She looked at him an instant, and then fell on her knees beside the chair and hid her face upon his shoulder.
“John, you forget; you make me ashamed when you speak thus; we women are not angels; we are quick, selfish, passionate things, though we may be unselfish when we love.”
“Dear, I forget nothing of that,” he said. “Do you think that I would choose to love a saint?”
“I am nothing of a saint, John.”
“Thank God,” said he.
John Gore told her nothing that night of her mother’s death, for the evening in that great warm kitchen seemed too goodly and dear a time to be marred by evil tidings. Perhaps self had some weight, too, with him that night, for it was a delight to watch the warm blood mantling under the soft skin, the radiance of her eyes, and the way she would look at him suddenly and color. John Gore’s eyes could not leave her that evening as they sat round the fire with Mrs. Winnie busy at her stitching, and Mr. Christopher smoking his pipe and trying to pretend that he was half asleep.
The eyes of the day were empty of tears on the morrow, the world full of winter sunlight, the sky all blue, the woods all purple and gray. John Gore borrowed Mr. Jennifer’s nag, for his own beast needed a rest, and, saddling Barbara’s horse, he took her out with him for a canter along the grass track that wound past Furze Farm and onward into the vague lands. It was a grass track that might have come down from old Celtic times, before the Romans spaced out their Itineraries, a highway that had run south of the great weald that stretched from the marshes of Portus Lemanis to the plains of Gwent.
John Gore waited till they were on the homeward road and not a mile from the farm before telling her of Anne Purcell’s death. They were riding along the ridge of a hill, with Beechy Head a great blue shadow far away, and the silver bow of the sea bent against the land. Barbara rode on beside him, with the light gone suddenly from her eyes, and a shocked silence making her mute. Her mother had borne and bred her, little more; she had even been ready to sacrifice the child to save her paramour and herself; and yet Barbara felt a great pity for that poor, gay woman who would paint her cheeks no more, nor ogle herself in the glass to see how her eyes beckoned. Barbara’s heart had changed greatly those months. She had a wider consciousness, more sympathy, more insight. It had become easier to pity than to hate.

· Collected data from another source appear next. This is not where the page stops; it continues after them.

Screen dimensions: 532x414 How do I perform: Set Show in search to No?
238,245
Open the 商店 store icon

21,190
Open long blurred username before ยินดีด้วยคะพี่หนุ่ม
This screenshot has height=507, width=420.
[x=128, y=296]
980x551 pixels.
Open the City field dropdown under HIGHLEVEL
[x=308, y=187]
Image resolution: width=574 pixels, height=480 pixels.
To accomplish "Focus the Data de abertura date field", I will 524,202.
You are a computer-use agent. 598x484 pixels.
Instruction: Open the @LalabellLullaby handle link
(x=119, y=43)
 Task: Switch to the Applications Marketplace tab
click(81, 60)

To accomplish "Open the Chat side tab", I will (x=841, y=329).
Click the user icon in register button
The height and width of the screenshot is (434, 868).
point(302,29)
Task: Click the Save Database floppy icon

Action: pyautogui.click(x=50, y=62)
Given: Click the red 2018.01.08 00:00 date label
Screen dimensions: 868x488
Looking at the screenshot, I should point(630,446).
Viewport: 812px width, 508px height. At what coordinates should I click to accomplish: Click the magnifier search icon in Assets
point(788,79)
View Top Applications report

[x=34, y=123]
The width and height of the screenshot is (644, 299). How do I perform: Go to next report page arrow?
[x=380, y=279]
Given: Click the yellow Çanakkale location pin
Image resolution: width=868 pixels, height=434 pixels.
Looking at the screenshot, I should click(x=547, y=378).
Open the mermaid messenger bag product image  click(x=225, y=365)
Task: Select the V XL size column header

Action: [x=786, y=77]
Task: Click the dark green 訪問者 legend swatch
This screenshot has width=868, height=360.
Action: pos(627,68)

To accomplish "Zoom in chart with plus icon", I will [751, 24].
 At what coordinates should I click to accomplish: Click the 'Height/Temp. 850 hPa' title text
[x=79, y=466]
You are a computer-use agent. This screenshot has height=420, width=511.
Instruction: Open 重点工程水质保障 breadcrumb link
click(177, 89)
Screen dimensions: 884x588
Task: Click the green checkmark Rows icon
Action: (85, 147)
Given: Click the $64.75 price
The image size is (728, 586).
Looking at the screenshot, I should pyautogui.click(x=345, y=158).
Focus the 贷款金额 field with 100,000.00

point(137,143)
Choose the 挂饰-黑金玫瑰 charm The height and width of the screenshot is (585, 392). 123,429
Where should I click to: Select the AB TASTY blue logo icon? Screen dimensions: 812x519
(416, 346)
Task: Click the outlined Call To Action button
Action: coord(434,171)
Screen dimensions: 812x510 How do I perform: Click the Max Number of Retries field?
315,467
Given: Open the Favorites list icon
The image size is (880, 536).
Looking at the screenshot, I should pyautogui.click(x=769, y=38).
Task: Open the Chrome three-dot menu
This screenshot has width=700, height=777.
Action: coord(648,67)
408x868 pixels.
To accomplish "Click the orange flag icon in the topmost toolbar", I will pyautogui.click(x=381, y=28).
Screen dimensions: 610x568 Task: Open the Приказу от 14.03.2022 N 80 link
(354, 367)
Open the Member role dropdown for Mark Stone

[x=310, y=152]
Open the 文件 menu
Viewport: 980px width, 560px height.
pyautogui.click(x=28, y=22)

John Gore saw that she was weeping the tears of compassion and of regret rather than the tears of passion. And he let her weep, pushing his horse a little ahead of hers to give her privacy, for there are times in life when every soul must meet its intimate thoughts alone.
They were within view of the farm when he heard her call to him, and her voice was very gentle, as though there were no malice and anger left in her.